Esa respuesta pareció alcanzar un
instantáneo consenso.
-Espero que R no sea tan duro
concediendo los días de permiso…
Se rieron todos. Pero una compañera
protestó.
-Eso es humor negro.
-Sí, pero él era el primero en
practicar un humor negrísimo…
-Eso es cierto. R, ¿vas a ser benévolo
con los permisos?
De nuevo risas. No me lo podía creer.
Mi cadáver todavía caliente y ya parecía que todos estaban pasando página. Me
sentí furioso, pero seguí a D a mi consulta, se había decidido que él habría de
reemplazarme. Pasó la primera paciente. Una mujer mayor entró llorosa y se
sentó frente a la mesa del despacho.
-¡No me lo puedo creer! ¡Me niego a creer que el doctor P no vaya a estar aquí para atenderme nunca más! ¡Él que
cambió mi vida! ¡Es horrible!
Me sentí conmovido, mis pacientes me
querían.
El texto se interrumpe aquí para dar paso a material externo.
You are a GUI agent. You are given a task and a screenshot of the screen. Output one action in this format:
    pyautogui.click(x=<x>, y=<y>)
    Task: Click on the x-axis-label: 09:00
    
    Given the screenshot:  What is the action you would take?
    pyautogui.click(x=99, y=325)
D trató de tranquilizarla.
-No se preocupe, aunque no llegue a
alcanzar su nivel, he tenido tiempo de aprender mucho de él. Recibirá una buena
atención, puede estar segura.
Así se habla. El siguiente paciente
era un hombre de unos 45 años. D le explicó que él me sustituiría en la
consulta a partir de ese día.
-Pues mire, ya sé que no está bien
hablar mal de un muerto, pero ese médico no me caía nada bien. De hecho, iba a
pedir un cambio. Jamás me hizo un informe en condiciones para la invalidez que
solicité. ¡Y me sigo quedando dormido al volante!
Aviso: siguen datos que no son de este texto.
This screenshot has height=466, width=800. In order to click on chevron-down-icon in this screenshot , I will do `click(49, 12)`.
-Bueno, la verdad es que el Dr P era
un poco durillo para esas cosas…
Me pareció inconcebible. ¡D se ponía
de parte de ese jeta, de ese extractor que pretende cobrar una pensión a los 45
años y que los demás trabajemos para él! …decidí que lo mejor sería marcharme y
ver cómo se había recibido la noticia en los despachos de la Gerencia. Los
encontré reunidos y compungidos.
-La verdad es que es un palo. Era un
médico muy comprometido e innovador. Sus ideas ayudaron a mejorar el hospital
sin ninguna duda…
El gerente parecía bastante afectado.
Su reconocimiento a mi labor me emocionó. Continuó con su discurso elogioso hasta
que, en un momento, cambió el tono.
-…pero también tenemos que reconocer
que su momento había pasado. De hecho, ya estaba buscando la forma de decirle
que veríamos con buenos ojos un relevo en la jefatura de neumología. Se había acomodado
y necesitamos sangre más joven para que tire del servicio.
Eso ya fue demasiado para mí. Me
desperté bruscamente, bañado en un sudor frio, pero finalmente aliviado al
comprobar que todo había sido un sueño. Desayuné, me duché y llegué a tiempo de
la sesión con la que siempre empezamos un día. Una de mis compañeras se situó
al ordenador para repasar los ingresos.
-Jefe, antes de empezar… ¿me puedes firmar
el permiso para unos días libres que todavía me quedan por disfrutar?
Pasé la mirada por todos y cada uno
de mis compañeros, me tomé mi tiempo. Después cogí el papel que debía firmar,
hice un gurruño con él y lo tiré a la papelera.
-¡Capullos! A partir de ahora los
permisos los va a firmar… ¿sabéis quién? ¡Vuestra puta madre!